With cannabis now be legal in California, business at River City Phoenix is at an all-time high.
"We've gone from probably 300-400 patients a day to maybe 500-600," said Matt Z-berg.
But Matt Z-berg fears federal drug agents could still come into his thriving Sacramento shop and take it all away.
"Any day they could come to your front door and close everything down," he said.
And U.S. Attorney General Jeff Sessions is threatening to do just that. Last week, Sessions rescinded an Obama-era policy allowing marijuana to be sold without federal prosecution.
California Assemblyman Reggie Jones-Sawyer (D-Los Angeles) is determined to stop the feds with a sanctuary-pot bill.
"Local law enforcement should not waste their resources on going into legal state and local cannabis establishments," said Jones-Sawyer.
It would work like California's sanctuary state law, shielding illegal immigrants from federal immigration agents. The only difference here is that local and state law enforcement would be barred from helping federal drug agents. Without a court order, the feds won't be able to arrest people complying with state marijuana laws.
But would they still go after illegal pot shops?
"We will not inhibit that in any way, in fact, I've added special precautions in our bill to ensure that local law enforcement does, in fact, close down illegal marijuana operations," he said.

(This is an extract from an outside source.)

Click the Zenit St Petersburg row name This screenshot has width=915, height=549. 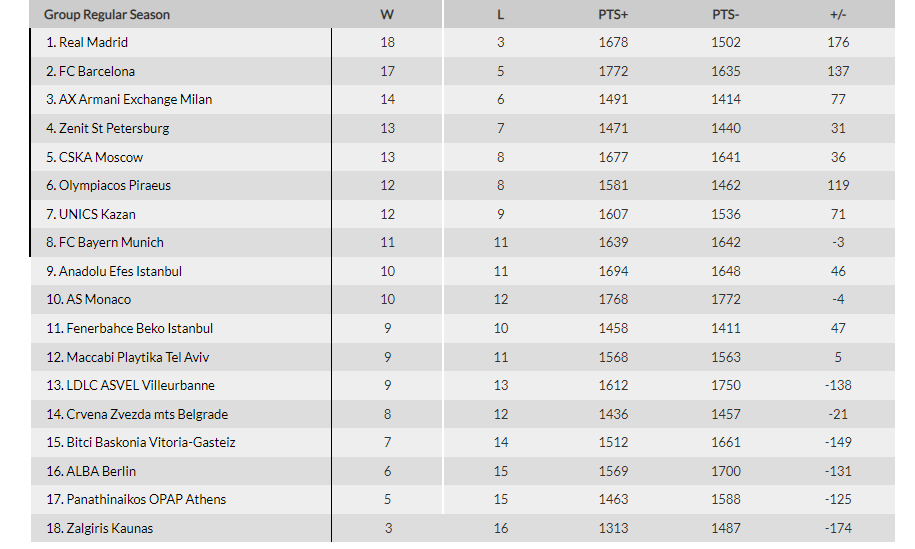click(114, 128)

Anti-marijuana activists are gearing up for a new fight.
"What it's gonna take in California? They gotta bring out the National Guard and allocate millions of dollars to begin the cleanup," said activist Carla Lowe.
Carla Lowe says that would take a lot of money.
And the feds haven't announced their enforcement plan quite yet.
"I believe the state of California has set up really good regulations and procedures. I'm hoping that's enough to not get us pursued," said Z-berg.
Back at the legislature, the bill is moving through both houses, and advocates are confident the governor will sign it if it gets to his desk.
Meanwhile, are federal prosecutors free to ignore attorney general Jeff Sessions' rescinding of the Obama era policy? In short, yes.
United States attorneys in federal districts around the country have the discretion to continue to focus their resources elsewhere and to not bring marijuana cases.
But it's still unknown how President Trump's justice department will handle the new policy in practice.
Sessions has the power to replace attorneys who don't enforce marijuana laws with those who will.